Among Obama’s most significant proposals was a new “Student Digital Privacy Act,” which would update a now decades-old law governing private student information. The proposals earned widespread praise from educational groups and privacy advocates, but at least one policy expert cautioned that the president’s proposals will need to be scrutinized closely prior to adoption.

According to the White House, the proposed law is modeled on a similar one passed in California in 2014. That law bars the operators of online educational services from selling student data, and also prohibits them from using student data to assist with advertising.
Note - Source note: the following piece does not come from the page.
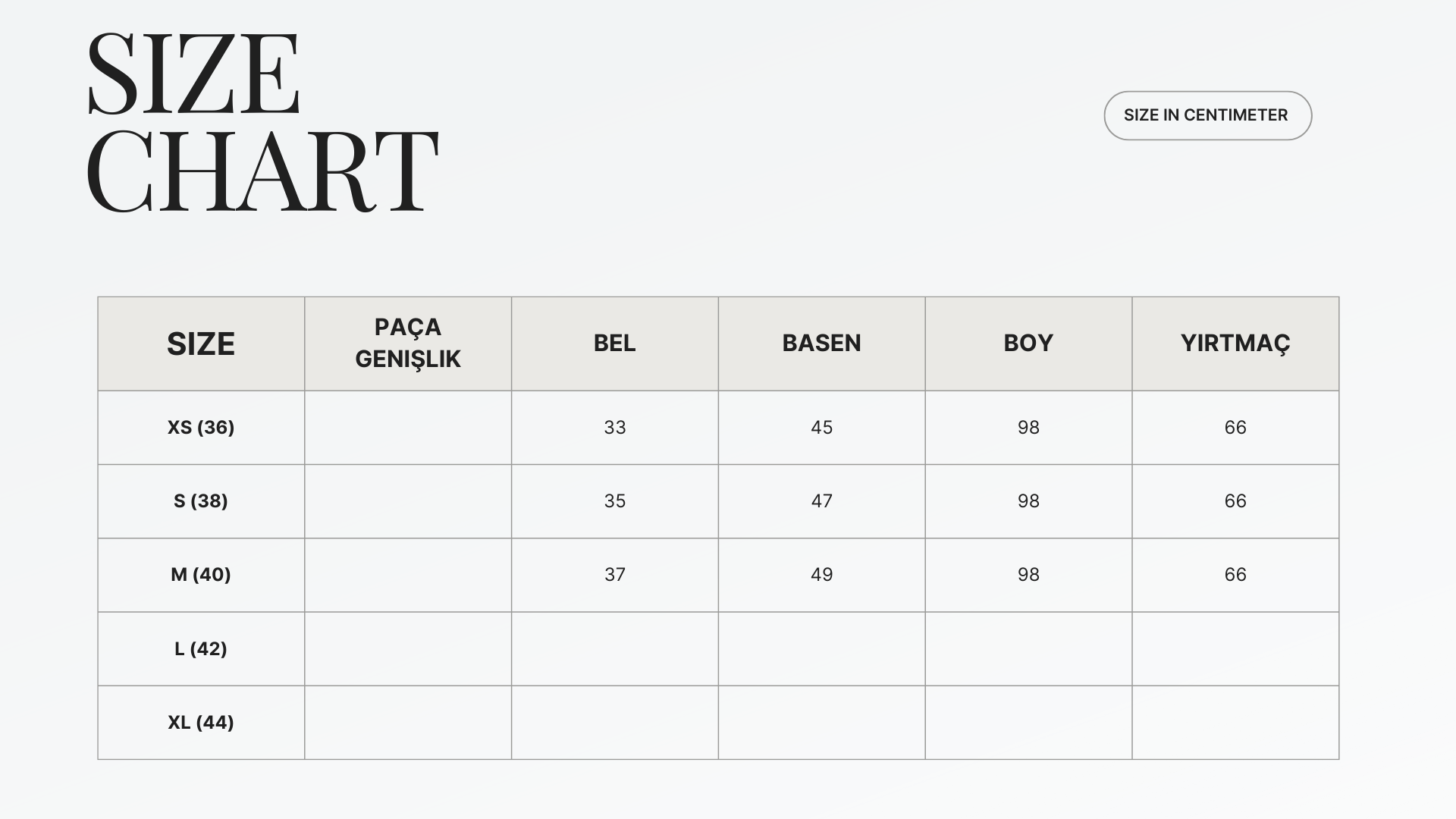1456x819 pixels.
Task: Select the S (38) row label
Action: 201,501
The law would be a major update to the current Family Educational Rights and Privacy Act, which was passed in 1974 before widespread computer usage led to a vast explosion in the amount of data that could be collected on students.
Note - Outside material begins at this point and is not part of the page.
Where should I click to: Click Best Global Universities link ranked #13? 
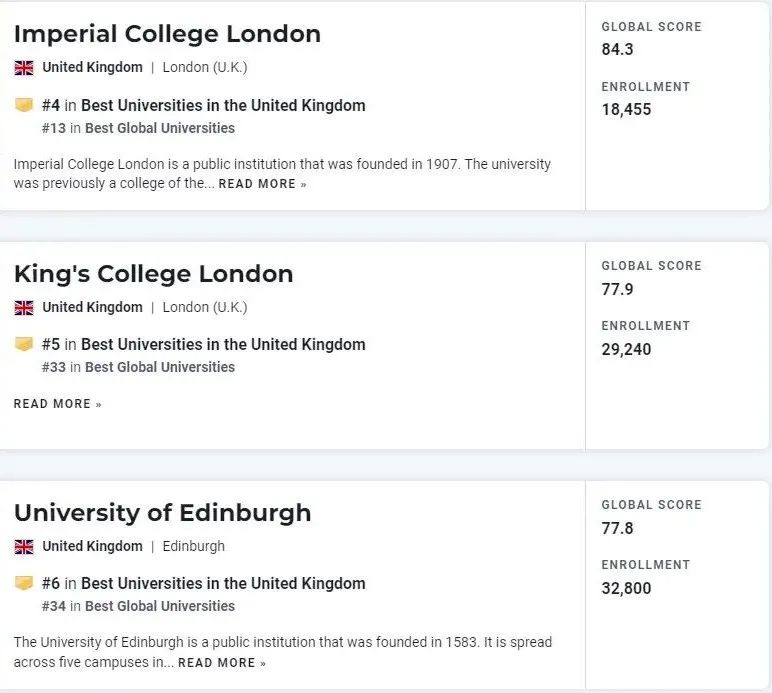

Joel Reidenberg, a professor at Fordham University School of Law and founder of the school’s Center on Law and Information Policy, praised Obama for bringing the issue of privacy to the forefront, but he warned that a great many hurdles remain before an effective policy is in place. Reidenberg said that while a national version of California’s law would be an improvement over the status quo, that law still left significant holes in student privacy.

“The California bill prohibits marketing, but what about a school system’s data being used by a commercial vendor to determine how they develop products and then sell them back to the schools?” Reidenberg told The Daily Caller News Foundation. “Is that an appropriate ‘educational’ use of a student’s data?”

Even in the administration’s brief fact sheet on the proposal, an exemption is allowed for “efforts by companies to continuously improve…their learning technology products.” Reidenberg said exemptions like that could be of unclear scope, and that lobbyists are sure to push for the hole to be as large as possible.

“I think there will be some very aggressive lobbying on this to be able to maximize the use of the data,” he said.

Reidenberg added that an effective federal law would also require strong enforcement and a means for those wronged under it to obtain redress. Currently, he said, “if a child’s information is compromised, the family has no [direct] recourse.”

Whether Obama’s proposed bills will pass is anyone’s guess, said Reidenberg. He noted that in contrast to most issues, Congress rarely splits on party lines when it comes to privacy.

Praise for Obama’s announcement was quick to arrive from several quarters, however. The Data Quality Campaign, a non-profit promoting the “safe, effective use of educational data,” said the president’s involvement was welcome.

“Today’s announcement reinforces a strong, ongoing effort by states, which have passed 26 new laws in the past year to safeguard student data,” the group’s president, Aimee Rogstad Guidera, said in a statement. “These are important first steps of many to create comprehensive protection for student data.”

Teacher’s unions were happy as well, with Randi Weingarten of the American Federation of Teachers praising Obama’s “leadership” on the issue.

“Parents and educators reject profit-driven strategies that target kids with advertisements, misuse information, collect unnecessary personal data, or in any way undermine the goals of providing a high-quality education and the right to privacy,” said Weingarten in a statement sent to TheDCNF.